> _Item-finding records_
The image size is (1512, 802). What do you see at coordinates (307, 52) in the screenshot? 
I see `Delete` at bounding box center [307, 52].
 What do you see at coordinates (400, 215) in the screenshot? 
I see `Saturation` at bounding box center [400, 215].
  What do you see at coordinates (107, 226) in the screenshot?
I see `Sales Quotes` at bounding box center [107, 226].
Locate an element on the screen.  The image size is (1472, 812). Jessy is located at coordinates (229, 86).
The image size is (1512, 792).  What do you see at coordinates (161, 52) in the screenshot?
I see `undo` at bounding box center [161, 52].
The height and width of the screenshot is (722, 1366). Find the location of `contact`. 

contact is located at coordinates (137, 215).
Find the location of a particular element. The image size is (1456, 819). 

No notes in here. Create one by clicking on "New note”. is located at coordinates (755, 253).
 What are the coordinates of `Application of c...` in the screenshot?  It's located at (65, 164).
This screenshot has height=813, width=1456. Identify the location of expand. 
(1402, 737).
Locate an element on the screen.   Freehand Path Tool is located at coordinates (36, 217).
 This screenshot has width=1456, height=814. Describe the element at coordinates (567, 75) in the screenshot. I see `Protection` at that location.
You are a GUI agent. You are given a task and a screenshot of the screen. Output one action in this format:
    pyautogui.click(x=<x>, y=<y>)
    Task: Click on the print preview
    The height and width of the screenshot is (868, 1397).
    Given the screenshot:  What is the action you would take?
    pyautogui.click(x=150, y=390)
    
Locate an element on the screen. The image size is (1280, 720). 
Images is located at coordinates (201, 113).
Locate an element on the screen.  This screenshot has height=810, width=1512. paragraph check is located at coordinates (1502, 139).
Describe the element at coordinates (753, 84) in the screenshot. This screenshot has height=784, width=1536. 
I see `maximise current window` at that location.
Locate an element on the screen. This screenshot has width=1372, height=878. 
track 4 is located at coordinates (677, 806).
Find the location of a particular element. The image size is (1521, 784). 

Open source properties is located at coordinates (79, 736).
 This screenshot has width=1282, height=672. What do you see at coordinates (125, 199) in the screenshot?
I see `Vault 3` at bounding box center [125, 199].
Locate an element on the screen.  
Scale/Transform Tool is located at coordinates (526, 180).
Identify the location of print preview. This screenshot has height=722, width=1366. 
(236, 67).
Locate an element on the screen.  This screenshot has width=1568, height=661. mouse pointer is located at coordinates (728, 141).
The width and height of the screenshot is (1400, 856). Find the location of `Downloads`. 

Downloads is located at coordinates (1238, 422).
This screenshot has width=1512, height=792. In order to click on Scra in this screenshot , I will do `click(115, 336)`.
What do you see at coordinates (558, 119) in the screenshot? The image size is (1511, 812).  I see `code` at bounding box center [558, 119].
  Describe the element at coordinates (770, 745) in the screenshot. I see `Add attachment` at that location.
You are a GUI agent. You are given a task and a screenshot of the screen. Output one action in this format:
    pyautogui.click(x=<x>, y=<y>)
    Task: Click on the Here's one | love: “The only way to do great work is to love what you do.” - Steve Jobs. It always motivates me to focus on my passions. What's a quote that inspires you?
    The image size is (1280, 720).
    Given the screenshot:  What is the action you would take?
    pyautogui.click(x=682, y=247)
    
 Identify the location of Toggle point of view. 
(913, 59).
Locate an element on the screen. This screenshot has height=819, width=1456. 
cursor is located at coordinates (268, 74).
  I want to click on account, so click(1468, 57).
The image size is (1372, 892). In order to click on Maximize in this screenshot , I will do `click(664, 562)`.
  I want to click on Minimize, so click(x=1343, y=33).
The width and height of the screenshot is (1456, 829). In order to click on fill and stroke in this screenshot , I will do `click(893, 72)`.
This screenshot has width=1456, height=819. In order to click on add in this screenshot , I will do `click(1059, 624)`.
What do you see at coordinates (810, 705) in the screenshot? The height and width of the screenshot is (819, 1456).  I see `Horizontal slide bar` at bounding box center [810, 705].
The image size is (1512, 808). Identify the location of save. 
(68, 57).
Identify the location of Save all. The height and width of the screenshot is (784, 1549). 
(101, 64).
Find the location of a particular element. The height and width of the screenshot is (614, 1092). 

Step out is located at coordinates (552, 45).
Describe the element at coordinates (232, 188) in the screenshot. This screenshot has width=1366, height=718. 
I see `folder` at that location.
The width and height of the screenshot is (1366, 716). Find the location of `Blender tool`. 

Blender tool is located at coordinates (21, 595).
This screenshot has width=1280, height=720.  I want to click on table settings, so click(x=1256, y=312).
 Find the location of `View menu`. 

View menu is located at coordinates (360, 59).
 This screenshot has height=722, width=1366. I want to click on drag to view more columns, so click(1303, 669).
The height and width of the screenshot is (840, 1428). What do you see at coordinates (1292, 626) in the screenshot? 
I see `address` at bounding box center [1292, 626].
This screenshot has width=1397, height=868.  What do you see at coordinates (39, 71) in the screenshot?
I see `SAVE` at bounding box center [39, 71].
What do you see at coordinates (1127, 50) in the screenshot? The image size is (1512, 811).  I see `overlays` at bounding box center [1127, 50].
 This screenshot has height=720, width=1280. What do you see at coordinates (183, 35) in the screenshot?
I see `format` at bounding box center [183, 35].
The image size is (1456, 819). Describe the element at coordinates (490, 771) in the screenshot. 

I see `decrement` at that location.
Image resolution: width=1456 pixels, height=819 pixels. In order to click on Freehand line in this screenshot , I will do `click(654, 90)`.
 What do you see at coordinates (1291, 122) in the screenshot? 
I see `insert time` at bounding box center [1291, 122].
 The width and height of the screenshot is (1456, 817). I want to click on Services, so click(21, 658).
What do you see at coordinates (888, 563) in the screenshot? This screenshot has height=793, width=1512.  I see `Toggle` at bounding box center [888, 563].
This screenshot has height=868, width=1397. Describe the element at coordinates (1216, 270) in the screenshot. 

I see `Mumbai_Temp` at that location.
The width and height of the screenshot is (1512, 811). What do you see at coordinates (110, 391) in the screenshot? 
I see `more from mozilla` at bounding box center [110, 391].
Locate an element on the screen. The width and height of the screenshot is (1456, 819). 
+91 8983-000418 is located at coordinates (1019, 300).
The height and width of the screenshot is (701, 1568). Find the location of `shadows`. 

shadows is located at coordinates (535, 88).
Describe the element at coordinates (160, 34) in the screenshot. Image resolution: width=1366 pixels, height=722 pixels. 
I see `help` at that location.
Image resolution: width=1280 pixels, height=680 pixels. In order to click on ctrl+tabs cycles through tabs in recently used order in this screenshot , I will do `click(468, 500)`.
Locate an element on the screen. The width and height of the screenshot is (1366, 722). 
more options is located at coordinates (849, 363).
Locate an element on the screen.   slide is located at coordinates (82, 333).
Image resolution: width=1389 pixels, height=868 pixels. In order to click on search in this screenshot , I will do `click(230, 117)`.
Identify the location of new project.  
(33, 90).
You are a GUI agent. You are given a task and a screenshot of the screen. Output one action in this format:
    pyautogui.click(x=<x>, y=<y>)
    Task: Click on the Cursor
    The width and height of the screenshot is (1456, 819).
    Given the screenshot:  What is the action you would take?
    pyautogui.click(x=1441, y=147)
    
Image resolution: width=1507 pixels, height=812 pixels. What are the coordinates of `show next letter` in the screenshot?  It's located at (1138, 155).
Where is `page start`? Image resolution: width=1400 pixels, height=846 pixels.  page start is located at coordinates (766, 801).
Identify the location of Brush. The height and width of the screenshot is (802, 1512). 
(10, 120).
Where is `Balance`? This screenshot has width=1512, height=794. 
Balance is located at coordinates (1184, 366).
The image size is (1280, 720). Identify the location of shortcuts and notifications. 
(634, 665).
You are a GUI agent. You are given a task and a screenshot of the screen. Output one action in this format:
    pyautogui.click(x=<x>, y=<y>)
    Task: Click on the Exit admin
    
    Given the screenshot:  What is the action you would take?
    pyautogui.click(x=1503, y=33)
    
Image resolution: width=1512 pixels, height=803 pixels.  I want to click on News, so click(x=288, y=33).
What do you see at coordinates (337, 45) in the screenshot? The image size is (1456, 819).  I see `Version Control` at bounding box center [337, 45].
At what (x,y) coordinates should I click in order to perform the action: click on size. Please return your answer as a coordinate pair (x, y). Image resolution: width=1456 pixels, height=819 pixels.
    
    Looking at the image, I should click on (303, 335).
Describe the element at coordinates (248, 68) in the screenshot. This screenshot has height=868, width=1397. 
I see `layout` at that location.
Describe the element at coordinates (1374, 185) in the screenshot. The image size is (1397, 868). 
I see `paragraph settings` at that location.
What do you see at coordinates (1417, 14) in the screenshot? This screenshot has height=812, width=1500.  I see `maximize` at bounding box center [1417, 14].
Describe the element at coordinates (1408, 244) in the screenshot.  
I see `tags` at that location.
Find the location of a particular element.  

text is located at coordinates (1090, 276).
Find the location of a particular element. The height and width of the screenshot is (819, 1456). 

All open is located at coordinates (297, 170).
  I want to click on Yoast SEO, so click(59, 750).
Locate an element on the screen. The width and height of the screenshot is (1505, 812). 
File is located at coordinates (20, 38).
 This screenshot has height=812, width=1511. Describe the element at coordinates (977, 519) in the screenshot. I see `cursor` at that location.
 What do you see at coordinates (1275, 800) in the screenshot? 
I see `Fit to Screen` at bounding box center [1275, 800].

> _Goal_
Return the rows that run between the line holding "The image size is (1512, 792)." and the line holding "This screenshot has width=1456, height=814.", inclusive, reproducing them without any change.

> _Response_
The image size is (1512, 792).  What do you see at coordinates (161, 52) in the screenshot?
I see `undo` at bounding box center [161, 52].
The height and width of the screenshot is (722, 1366). Find the location of `contact`. 

contact is located at coordinates (137, 215).
Find the location of a particular element. The image size is (1456, 819). 

No notes in here. Create one by clicking on "New note”. is located at coordinates (755, 253).
 What are the coordinates of `Application of c...` in the screenshot?  It's located at (65, 164).
This screenshot has height=813, width=1456. Identify the location of expand. 
(1402, 737).
Locate an element on the screen.   Freehand Path Tool is located at coordinates (36, 217).
 This screenshot has width=1456, height=814. Describe the element at coordinates (567, 75) in the screenshot. I see `Protection` at that location.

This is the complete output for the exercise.